Once I had the template created, I used the format of %%TokenName%% to place the tokens for the specific email values that would require to be replaced.

In the code, it was a simple find-and-replace call.

result = result.Replace("%%AWAYImage%%", game.OpponentTeamLogo);


Deployment

For deployment, it needs to run on a schedule.  It needs to run by 9:00 Eastern time to make sure the notification goes out before the games actually start.

We have several options for a scheduled service:

    1. Azure Service
    2. Azure Schedule Function
    3. Windows service
    4. Windows Schedule Service


Each has its own pros and cons.  Azure Service and functions could cost money.  Not very, but they are not free.

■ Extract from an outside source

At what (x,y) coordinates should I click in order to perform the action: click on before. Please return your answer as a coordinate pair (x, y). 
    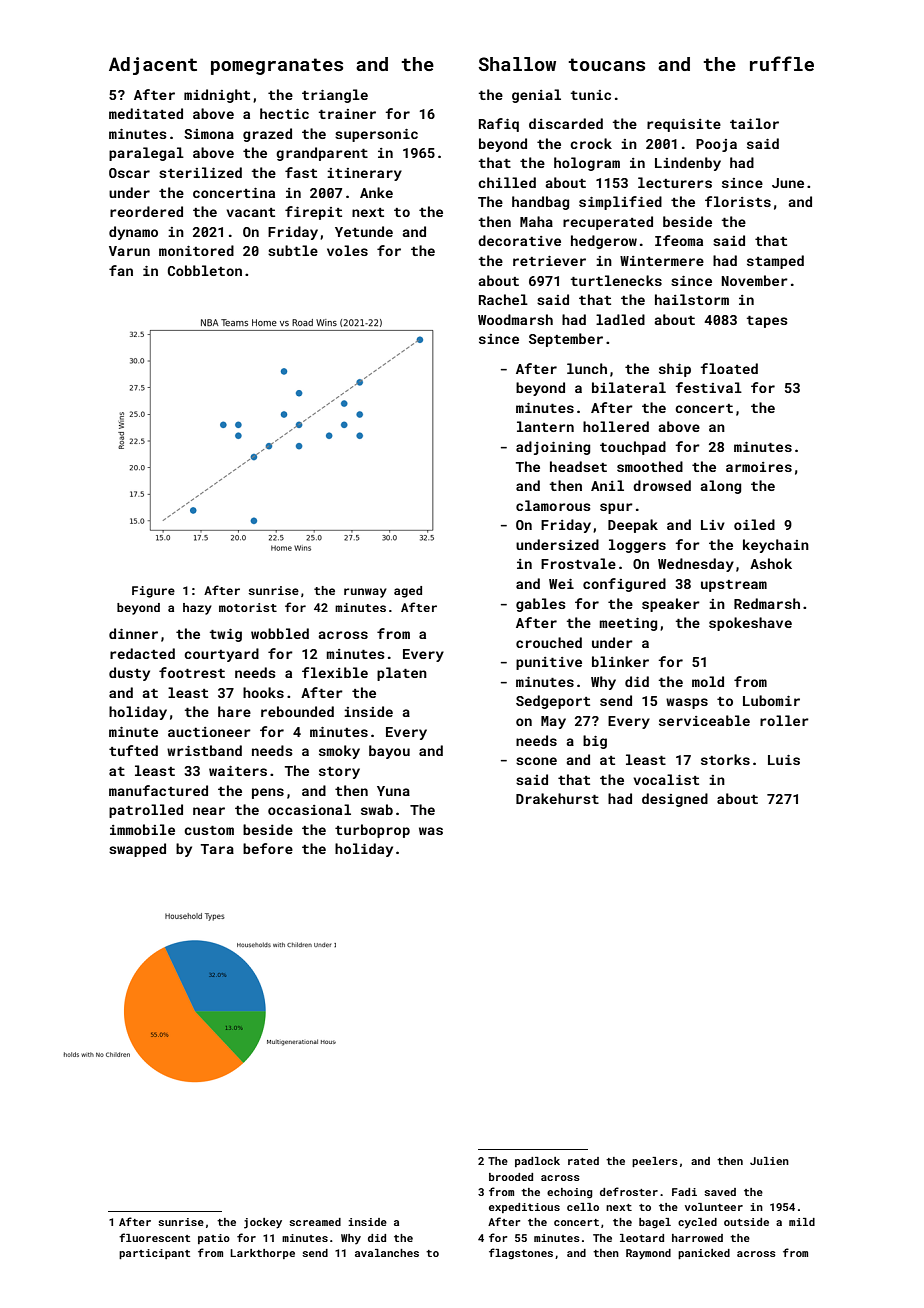
    Looking at the image, I should click on (268, 848).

Since I have an extra computer just sitting around, I am going to use that.  That limits me to the Windows Service or a Windows Schedule task.  I am going with the Scheduled Tasks.   This allowed me to just build the application as a console app.

I have used these in the past and they work well once set up.  The Windows service just seemed more overhead than I wanted to do.

I will manually run it for the first few days just to test and verify it is working.

 

Summary

I found this project fun and useful. The actual coding part took less than a day.  I spent most of the time looking for an SMTP / Text message service that was free.

The API service look-up site is well worth the time to check out all the different services you can use.